Minister for Reconstruction
- In office 1 October 2024 – 21 October 2025
- Prime Minister: Shigeru Ishiba
- Preceded by: Shinako Tsuchiya
- Succeeded by: Takao Makino

Member of the House of Representatives
- Incumbent
- Assumed office 18 December 2012
- Preceded by: Yutaka Banno
- Constituency: Aichi 8th (2012–2024) Tōkai PR (2024–2026) Aichi 8th (2026–present)
- In office 12 September 2005 – 21 July 2009
- Preceded by: Yutaka Banno
- Succeeded by: Yutaka Banno
- Constituency: Aichi 8th

Member of the Aichi Prefectural Assembly
- In office 30 April 1999 – 30 August 2005
- Constituency: Chita City

Personal details
- Born: 11 July 1964 (age 62) Nagoya, Aichi, Japan
- Party: Liberal Democratic
- Other political affiliations: New Party Sakigake
- Education: Waseda University

= Tadahiko Ito =

Japanese politician

Tadahiko Ito (伊藤 忠彦, Itō Tadahiko) is a Japanese politician of the Liberal Democratic Party, a member of the House of Representatives in the Diet (national legislature).

== Early life ==
Ito is a native of Nagoya, Aichi and graduated from Waseda University.

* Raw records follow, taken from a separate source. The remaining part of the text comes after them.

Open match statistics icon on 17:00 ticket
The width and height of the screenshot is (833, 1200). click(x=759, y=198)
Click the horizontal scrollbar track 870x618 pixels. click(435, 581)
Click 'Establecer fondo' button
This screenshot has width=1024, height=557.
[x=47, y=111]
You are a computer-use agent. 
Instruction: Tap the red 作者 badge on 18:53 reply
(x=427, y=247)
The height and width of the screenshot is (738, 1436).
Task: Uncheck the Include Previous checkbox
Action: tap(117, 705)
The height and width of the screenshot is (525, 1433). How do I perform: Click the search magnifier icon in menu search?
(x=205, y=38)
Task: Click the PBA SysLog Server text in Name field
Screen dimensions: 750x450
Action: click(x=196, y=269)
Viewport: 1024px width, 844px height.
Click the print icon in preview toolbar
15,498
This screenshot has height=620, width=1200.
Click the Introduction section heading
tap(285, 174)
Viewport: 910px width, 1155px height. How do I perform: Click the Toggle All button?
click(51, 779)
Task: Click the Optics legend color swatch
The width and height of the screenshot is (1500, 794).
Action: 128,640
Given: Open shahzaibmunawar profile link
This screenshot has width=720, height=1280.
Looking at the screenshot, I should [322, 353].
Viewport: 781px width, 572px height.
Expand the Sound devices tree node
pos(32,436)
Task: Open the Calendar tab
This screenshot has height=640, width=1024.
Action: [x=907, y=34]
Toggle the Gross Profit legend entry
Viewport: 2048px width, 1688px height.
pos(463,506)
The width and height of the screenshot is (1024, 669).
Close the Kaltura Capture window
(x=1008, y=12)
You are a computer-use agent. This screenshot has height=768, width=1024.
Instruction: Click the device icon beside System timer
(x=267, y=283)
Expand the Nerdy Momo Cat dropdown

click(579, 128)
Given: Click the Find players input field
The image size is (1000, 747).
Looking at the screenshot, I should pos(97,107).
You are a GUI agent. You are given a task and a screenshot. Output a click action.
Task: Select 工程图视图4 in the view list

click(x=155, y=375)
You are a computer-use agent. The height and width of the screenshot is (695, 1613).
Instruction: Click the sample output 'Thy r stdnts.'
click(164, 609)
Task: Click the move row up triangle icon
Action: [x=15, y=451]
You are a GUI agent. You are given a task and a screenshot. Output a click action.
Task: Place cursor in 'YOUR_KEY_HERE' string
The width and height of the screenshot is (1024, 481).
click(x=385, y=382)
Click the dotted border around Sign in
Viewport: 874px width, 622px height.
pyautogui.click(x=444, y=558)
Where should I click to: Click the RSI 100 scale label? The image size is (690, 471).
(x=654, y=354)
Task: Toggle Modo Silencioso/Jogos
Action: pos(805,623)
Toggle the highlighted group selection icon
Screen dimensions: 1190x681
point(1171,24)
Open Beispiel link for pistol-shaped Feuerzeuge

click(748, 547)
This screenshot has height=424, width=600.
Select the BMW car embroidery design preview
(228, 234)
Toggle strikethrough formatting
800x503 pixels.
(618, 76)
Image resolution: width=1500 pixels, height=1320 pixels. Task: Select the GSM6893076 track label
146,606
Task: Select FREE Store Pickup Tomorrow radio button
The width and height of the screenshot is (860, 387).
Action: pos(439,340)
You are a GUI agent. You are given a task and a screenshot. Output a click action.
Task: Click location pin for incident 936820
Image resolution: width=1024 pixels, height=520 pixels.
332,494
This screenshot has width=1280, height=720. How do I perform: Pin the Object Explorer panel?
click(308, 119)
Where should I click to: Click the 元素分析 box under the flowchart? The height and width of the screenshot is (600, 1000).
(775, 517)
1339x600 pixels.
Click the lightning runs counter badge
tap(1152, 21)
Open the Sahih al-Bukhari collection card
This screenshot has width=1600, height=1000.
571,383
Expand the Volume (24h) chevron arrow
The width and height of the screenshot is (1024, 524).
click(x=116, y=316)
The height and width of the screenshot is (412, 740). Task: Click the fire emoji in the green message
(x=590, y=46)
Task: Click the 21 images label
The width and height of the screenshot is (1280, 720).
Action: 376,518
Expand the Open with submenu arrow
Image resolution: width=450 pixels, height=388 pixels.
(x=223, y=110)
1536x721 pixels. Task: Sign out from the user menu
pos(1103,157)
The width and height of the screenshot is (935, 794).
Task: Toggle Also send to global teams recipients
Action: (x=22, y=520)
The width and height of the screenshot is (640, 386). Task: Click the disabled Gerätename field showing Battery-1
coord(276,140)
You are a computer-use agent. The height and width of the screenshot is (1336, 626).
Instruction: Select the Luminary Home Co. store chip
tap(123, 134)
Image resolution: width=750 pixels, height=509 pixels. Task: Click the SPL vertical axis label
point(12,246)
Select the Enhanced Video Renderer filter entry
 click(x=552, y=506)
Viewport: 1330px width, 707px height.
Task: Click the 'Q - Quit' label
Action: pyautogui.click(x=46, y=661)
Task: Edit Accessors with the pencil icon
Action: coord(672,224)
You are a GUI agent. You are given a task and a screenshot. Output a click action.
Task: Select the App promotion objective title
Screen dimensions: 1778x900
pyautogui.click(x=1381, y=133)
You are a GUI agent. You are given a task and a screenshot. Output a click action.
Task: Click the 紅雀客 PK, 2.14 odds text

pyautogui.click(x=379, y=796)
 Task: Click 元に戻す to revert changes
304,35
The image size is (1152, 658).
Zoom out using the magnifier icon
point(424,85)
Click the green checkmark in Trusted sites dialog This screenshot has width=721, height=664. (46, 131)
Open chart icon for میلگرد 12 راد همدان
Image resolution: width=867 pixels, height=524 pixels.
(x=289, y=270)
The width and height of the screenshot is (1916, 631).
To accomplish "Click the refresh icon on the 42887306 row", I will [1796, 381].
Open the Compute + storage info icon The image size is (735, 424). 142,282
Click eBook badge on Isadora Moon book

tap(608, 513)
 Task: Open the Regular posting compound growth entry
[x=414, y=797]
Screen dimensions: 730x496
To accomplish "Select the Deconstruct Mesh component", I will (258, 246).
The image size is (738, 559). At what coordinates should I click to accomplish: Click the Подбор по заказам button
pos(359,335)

He began his political career by serving in the Aichi Prefectural Assembly from 1999 to 2005 and was first elected to the House of Representatives in 2005. He has since been re-elected multiple times. In October 2024, he was appointed Minister for Reconstruction in the cabinet of Prime Minister Shigeru Ishiba. His areas of focus include disaster prevention, environmental policy, and public infrastructure development."

== Political career ==

Ito was elected to the first of his two terms in the Aichi Prefectural Assembly in 1999 and then to the House of Representatives for the first time in 2005, representing the Aichi 8th constituency. He lost the seat in the 2009 election but was reelected in 2012. As of 2024, he remains a member of the House of Representatives, holding a seat as a Tōkai proportional representation member.

In October 2024, Ito was appointed Minister for Reconstruction in the Shigeru Ishiba cabinet. He is part of the group of incoming representatives commonly referred to as the “Koizumi Children.”